# Site recently revamped--ideas? critiques?



## ironsidephoto (Mar 26, 2010)

I made a huge transition in my website a few months ago and am just now getting around to ask for critiques on here...critique away!

I'm using Wordpress for this one. Does anyone have any tips on plugins or anything else to make it better?

Ironside Photography


----------



## mtfd635 (Mar 27, 2010)

Seems that without the lil 'www' the link don't link


----------



## ironsidephoto (Mar 27, 2010)

hmmm...I clicked on both the one in my signature and the one in the post and they both worked for me.


----------



## Formatted (Mar 27, 2010)

Just had a look and read your blog.

Great stuff, added it to my second bookmark bar which I check weekly.

Edit-

I'm by no means a expert and so tell me to bugger off if you so want.

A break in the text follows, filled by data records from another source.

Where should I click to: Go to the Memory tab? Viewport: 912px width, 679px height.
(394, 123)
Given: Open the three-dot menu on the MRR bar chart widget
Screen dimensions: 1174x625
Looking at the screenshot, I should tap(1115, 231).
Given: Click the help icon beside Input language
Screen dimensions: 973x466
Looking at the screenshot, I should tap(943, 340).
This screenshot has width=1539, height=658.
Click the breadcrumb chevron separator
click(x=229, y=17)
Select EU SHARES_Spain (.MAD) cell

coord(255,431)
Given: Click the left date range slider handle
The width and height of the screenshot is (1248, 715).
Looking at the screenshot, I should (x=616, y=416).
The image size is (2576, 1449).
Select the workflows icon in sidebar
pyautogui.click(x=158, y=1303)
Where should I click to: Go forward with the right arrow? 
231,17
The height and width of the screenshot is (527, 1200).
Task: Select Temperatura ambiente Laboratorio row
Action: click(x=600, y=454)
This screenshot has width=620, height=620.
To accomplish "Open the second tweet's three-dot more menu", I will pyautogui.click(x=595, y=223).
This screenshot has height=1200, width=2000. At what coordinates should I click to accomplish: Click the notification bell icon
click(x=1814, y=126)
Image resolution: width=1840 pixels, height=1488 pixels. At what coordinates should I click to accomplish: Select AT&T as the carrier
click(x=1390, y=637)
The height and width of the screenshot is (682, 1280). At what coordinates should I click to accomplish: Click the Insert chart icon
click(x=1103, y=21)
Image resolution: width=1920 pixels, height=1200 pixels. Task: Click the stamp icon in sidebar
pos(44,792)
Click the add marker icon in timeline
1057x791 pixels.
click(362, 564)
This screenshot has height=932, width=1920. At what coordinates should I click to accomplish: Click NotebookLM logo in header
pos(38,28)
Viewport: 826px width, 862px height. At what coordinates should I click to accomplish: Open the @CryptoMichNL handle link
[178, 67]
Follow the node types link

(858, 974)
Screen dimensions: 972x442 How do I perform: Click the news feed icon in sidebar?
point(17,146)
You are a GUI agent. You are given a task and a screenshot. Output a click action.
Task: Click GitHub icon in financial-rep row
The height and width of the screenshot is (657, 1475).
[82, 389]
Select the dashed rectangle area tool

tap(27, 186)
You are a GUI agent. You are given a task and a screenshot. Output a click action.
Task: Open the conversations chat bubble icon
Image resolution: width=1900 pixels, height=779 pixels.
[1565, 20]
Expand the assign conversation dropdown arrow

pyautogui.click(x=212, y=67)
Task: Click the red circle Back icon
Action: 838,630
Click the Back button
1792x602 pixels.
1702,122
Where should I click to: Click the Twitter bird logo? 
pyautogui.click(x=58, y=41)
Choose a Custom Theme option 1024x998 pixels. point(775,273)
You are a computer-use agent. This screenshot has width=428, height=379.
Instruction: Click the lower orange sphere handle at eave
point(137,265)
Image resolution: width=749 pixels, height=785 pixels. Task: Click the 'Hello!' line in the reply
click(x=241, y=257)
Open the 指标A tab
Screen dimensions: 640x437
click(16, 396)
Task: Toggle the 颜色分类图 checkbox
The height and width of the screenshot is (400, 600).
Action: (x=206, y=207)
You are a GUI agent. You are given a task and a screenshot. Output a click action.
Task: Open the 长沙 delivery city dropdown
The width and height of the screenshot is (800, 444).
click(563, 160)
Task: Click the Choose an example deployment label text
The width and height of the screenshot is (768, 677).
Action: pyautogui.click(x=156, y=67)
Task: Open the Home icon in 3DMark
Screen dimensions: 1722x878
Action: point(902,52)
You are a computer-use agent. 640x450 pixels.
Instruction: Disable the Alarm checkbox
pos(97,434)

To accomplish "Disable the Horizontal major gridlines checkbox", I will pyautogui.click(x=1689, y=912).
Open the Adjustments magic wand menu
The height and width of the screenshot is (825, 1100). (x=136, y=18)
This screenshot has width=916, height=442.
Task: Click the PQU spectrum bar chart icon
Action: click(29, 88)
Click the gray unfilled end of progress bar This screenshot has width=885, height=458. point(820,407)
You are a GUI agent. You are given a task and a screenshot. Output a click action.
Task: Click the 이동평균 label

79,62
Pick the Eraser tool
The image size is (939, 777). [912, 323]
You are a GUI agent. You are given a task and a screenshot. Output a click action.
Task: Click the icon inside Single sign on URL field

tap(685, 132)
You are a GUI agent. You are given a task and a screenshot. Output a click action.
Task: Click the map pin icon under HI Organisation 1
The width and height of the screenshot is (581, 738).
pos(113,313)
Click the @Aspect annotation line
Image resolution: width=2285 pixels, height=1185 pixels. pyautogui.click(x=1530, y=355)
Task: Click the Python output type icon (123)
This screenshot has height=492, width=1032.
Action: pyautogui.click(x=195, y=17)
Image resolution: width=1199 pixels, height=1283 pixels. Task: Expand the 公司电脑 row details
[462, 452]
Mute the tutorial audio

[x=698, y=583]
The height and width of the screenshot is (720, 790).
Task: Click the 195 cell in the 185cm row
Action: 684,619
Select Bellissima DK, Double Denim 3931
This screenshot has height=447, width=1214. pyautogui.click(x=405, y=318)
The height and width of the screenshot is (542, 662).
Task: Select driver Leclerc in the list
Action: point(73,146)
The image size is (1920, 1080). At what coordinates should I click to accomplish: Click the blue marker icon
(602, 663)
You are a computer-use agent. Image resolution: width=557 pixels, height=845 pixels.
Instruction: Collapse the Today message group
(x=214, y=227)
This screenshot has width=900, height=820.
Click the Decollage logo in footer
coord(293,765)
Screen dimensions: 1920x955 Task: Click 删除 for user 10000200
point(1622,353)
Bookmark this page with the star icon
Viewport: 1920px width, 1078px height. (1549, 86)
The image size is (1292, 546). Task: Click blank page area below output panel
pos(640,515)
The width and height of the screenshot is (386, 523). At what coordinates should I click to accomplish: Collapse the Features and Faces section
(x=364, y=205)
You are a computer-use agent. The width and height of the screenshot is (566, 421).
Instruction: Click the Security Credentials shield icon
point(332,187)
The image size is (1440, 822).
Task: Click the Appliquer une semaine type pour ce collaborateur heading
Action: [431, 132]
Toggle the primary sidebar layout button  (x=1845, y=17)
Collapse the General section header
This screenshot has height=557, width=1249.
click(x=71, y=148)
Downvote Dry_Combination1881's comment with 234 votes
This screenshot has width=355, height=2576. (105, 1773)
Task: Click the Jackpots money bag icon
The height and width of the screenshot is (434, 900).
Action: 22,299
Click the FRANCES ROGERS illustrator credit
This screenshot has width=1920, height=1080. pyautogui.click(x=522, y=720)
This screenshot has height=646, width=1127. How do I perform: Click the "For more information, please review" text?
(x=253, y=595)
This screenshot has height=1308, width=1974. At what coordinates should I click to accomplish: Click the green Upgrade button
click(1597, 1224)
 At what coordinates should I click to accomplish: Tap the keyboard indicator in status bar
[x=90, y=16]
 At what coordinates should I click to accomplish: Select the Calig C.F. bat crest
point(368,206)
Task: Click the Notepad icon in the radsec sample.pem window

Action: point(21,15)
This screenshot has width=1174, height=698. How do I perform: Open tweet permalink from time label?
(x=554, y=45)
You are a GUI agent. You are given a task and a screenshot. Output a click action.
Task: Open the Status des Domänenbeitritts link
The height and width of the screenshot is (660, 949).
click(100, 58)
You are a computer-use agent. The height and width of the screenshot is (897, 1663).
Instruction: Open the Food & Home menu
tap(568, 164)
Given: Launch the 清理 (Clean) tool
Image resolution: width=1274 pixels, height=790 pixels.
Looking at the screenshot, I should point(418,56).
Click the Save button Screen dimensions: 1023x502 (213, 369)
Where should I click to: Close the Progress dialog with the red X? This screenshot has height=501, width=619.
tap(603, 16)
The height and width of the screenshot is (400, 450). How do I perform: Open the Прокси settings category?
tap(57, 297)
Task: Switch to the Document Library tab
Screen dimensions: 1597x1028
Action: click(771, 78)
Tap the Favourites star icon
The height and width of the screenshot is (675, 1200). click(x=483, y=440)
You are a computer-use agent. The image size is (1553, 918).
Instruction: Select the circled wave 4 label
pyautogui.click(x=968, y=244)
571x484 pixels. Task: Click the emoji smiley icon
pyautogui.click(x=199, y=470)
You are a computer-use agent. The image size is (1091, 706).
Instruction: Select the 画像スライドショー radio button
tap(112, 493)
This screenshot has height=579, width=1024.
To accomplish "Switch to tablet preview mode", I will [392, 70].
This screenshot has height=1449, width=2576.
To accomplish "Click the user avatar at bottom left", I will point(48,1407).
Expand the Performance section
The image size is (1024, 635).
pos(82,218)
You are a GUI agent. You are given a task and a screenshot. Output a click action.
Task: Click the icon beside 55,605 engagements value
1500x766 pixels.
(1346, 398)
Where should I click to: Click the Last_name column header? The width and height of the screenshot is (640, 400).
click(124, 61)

But I was wondering you have 2 reasonably similar pictures in your portfolio. (going from Left to Right) 1 and 8 

Would not more diversity in your portfolio look more attractive?

Just thinking out loud!


----------



## ironsidephoto (Mar 28, 2010)

no way am i going to tell you go bug off, especially since you bookmarked me 

but no matter which way I count, I can't find a combination of 1 and 8 that are even remotely similar. if you click on them you can see titles...maybe that would work better?


----------



## ironsidephoto (Mar 28, 2010)

anyone else?


----------



## ironsidephoto (Apr 4, 2010)

Well, dang. At least I tried!


----------



## rangerrick9211 (Apr 11, 2010)

Excellent... I as well am graduating in the summer but from Texas A&M. Your resume made me feel like a failure.


----------



## arvindsharma (May 10, 2010)

ironsidephoto said:


> I made a huge transition in my website a few months ago and am just now getting around to ask for critiques on here...critique away!
> 
> I'm using Wordpress for this one. Does anyone have any tips on plugins or anything else to make it better?
> 
> Ironside Photography



Hi, I just had a look at your website, it is really nice.. But I would like to point out that gallery page should showcase your work, so that your clients would be able to know more about you and your work.


----------